== WORK TO COMPLETE ==
• a. From the book list, reproduce the passage between "Lords and Ladies" and "the Classics department.", inclusive.
• b. Name every book title that the book list recommends.

== SOURCE TEXT ==

..........

Welcome to Bordertown, edited by Holly Black and Ellen Kushner (Random House, $10.99)
In the ‘80s and ‘90s came a flood of books from the Borderlands, the newly created edge -- and its floodplain -- between our world and that of Faerie; a place where both magic and technology work ... sometimes. Basically, if you're gonna ride a motorcycle, you want to have some good spells on hand for when the engine cuts out on you. And vice versa. Bordertown is where runaways from both sides of the border go to start a new life. Now the birthplace of urban fantasy is back, and newbies are always welcomed...

Changeling by Delia Sherman (Penguin, $8.99)
If you hang with the Fair Folk, you have to pay attention to the rules -- even the ones you don’t know. New York Between is the immigrant folklore overlay to Manhattan, and Neef is the mortal changeling of Central Park. Not only does she get herself an unwanted quest by breaking the rules, she also gets to spend it with her fairy twin -- the unsuspecting changeling kid who's growing up in her place.

Lords and Ladies by Terry Pratchett (HarperCollins, $7.99)
In the little kingdom of Lancre, everyone knows that there are no elves anymore, and that if they ever came back, they would be wonderful, beautiful, and, well, glamorous. Any stories to the contrary are just old wives’ tales. The witches of Lancre, on the other hand, aren’t Everyone, and they know what would really happen...

Tam Lin by Pamela Dean (Penguin, $8.99)
So if you take the Ballad of Tam Lin, turn Carterhaugh into Carter Hall on a college campus, send a professor’s daughter there to study, throw in a bunch of literary allusions... It’s quite a story. Just keep an eye on the Classics department.

..........

== INFORMATION SUPPLIED ==
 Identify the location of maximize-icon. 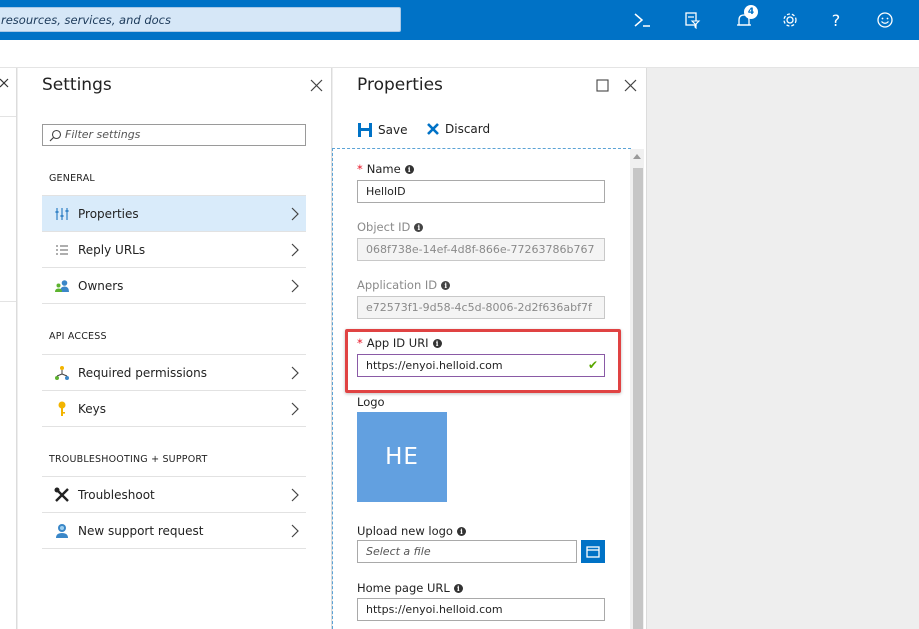
(603, 86).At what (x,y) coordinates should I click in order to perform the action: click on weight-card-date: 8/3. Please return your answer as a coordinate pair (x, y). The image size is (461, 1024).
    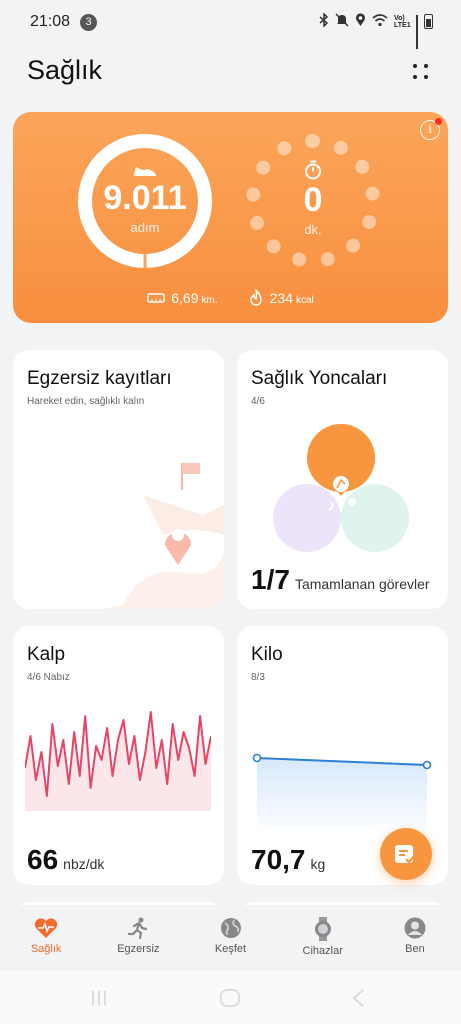
    Looking at the image, I should click on (258, 678).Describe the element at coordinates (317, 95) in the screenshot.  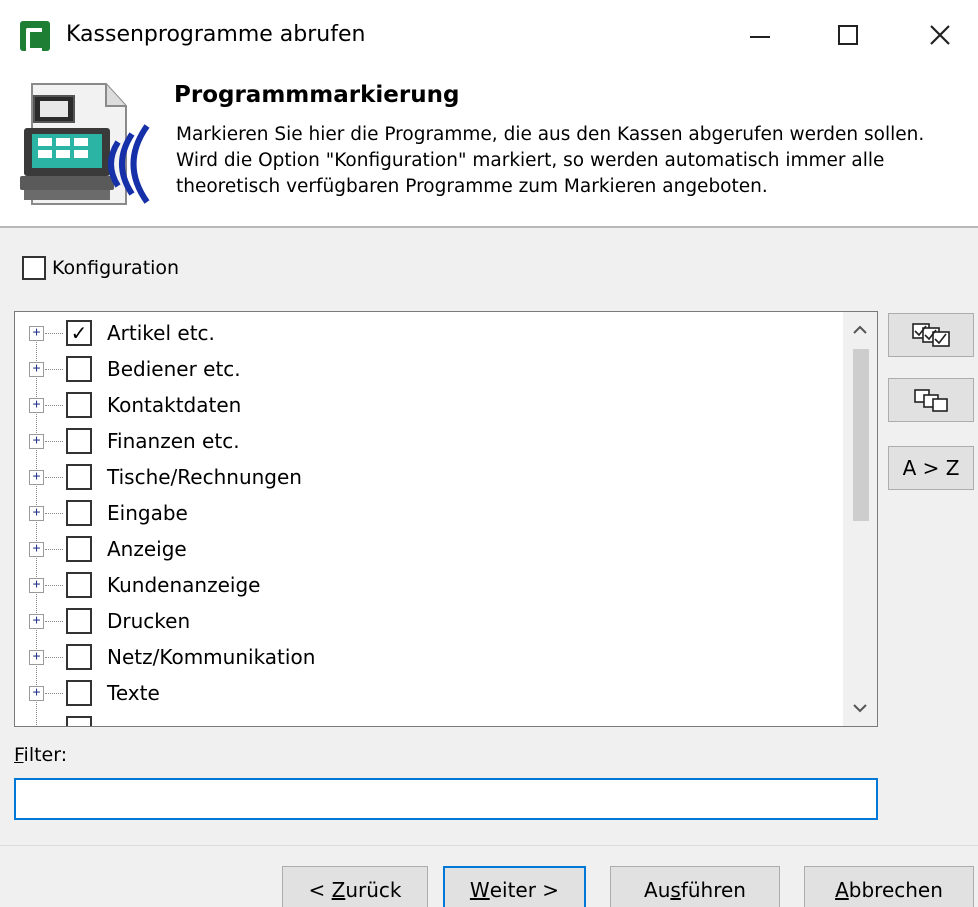
I see `page-title: Programmmarkierung` at that location. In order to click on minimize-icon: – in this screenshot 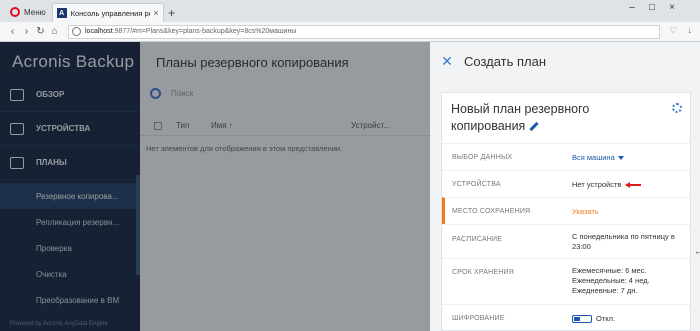, I will do `click(632, 8)`.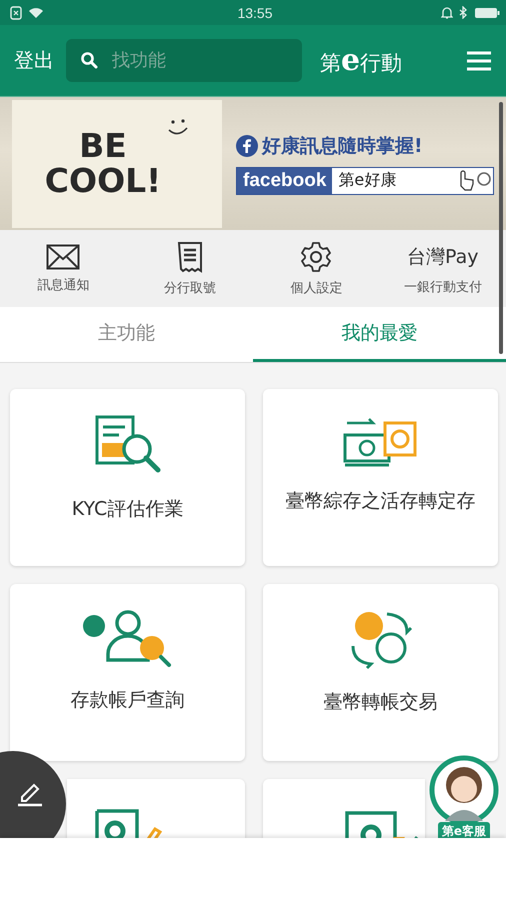  Describe the element at coordinates (253, 163) in the screenshot. I see `promo-banner: BE COOL! 好康訊息隨時掌握! facebook 第e好康` at that location.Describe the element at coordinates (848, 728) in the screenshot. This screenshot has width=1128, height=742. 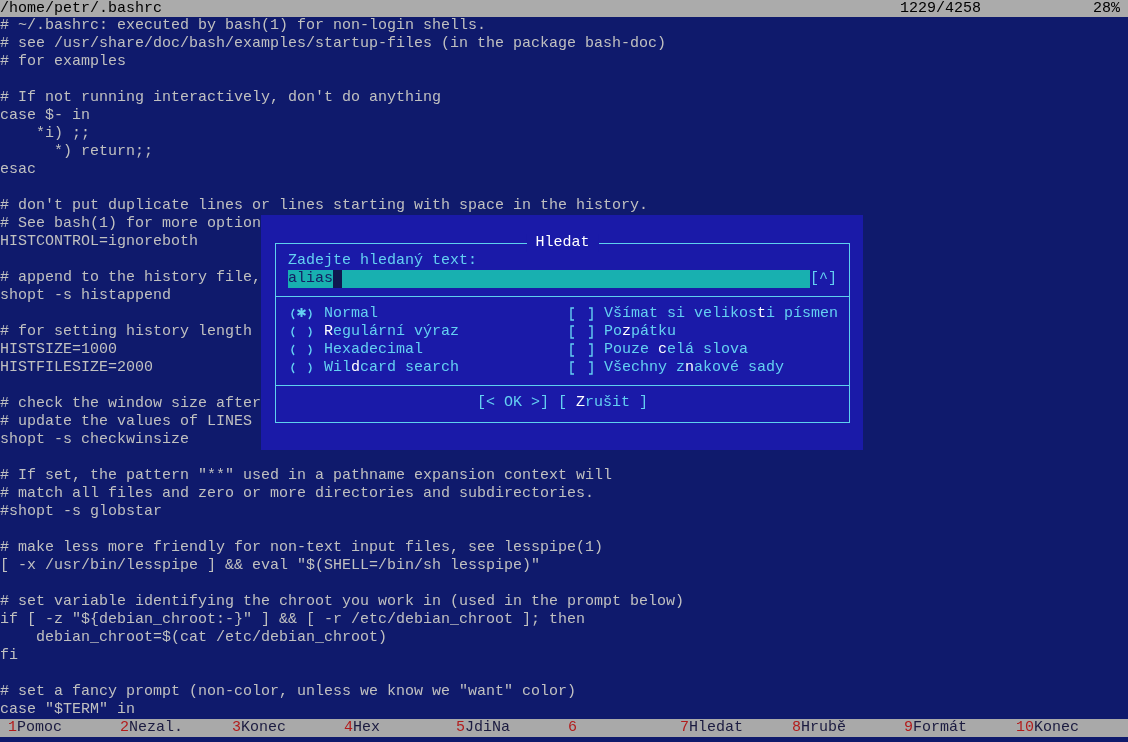
I see `function-key: 8Hrubě` at that location.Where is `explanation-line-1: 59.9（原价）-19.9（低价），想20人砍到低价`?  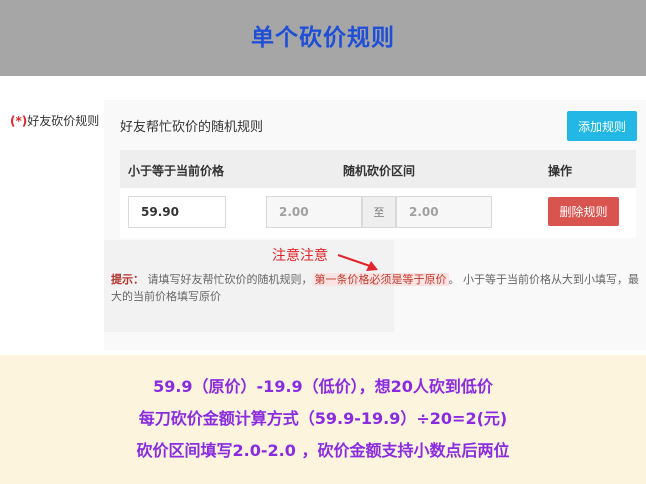
explanation-line-1: 59.9（原价）-19.9（低价），想20人砍到低价 is located at coordinates (323, 386).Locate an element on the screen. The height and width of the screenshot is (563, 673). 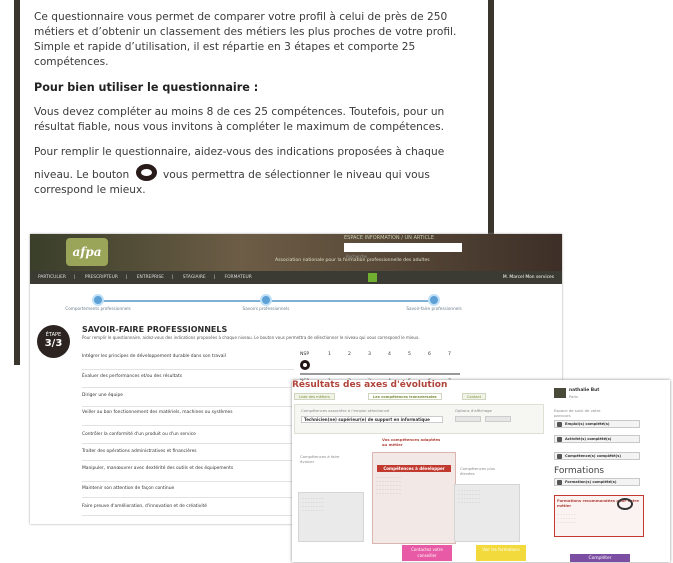
select-level-ring-icon is located at coordinates (146, 172).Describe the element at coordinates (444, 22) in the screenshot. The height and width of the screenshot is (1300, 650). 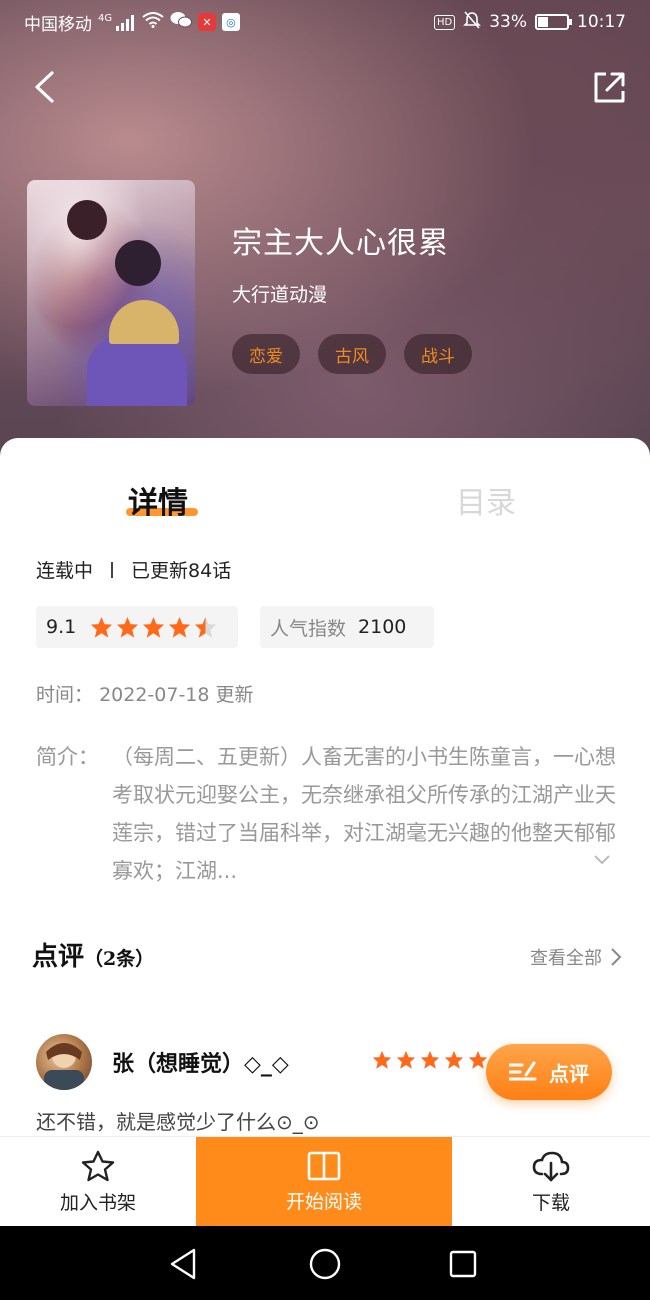
I see `hd-icon: HD` at that location.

..........

== RESPONSES BY ITEM NUMBER ==
• a.
Lords and Ladies by Terry Pratchett (HarperCollins, $7.99)
In the little kingdom of Lancre, everyone knows that there are no elves anymore, and that if they ever came back, they would be wonderful, beautiful, and, well, glamorous. Any stories to the contrary are just old wives’ tales. The witches of Lancre, on the other hand, aren’t Everyone, and they know what would really happen...

Tam Lin by Pamela Dean (Penguin, $8.99)
So if you take the Ballad of Tam Lin, turn Carterhaugh into Carter Hall on a college campus, send a professor’s daughter there to study, throw in a bunch of literary allusions... It’s quite a story. Just keep an eye on the Classics department.

• b.
Welcome to Bordertown
Changeling
Lords and Ladies
Tam Lin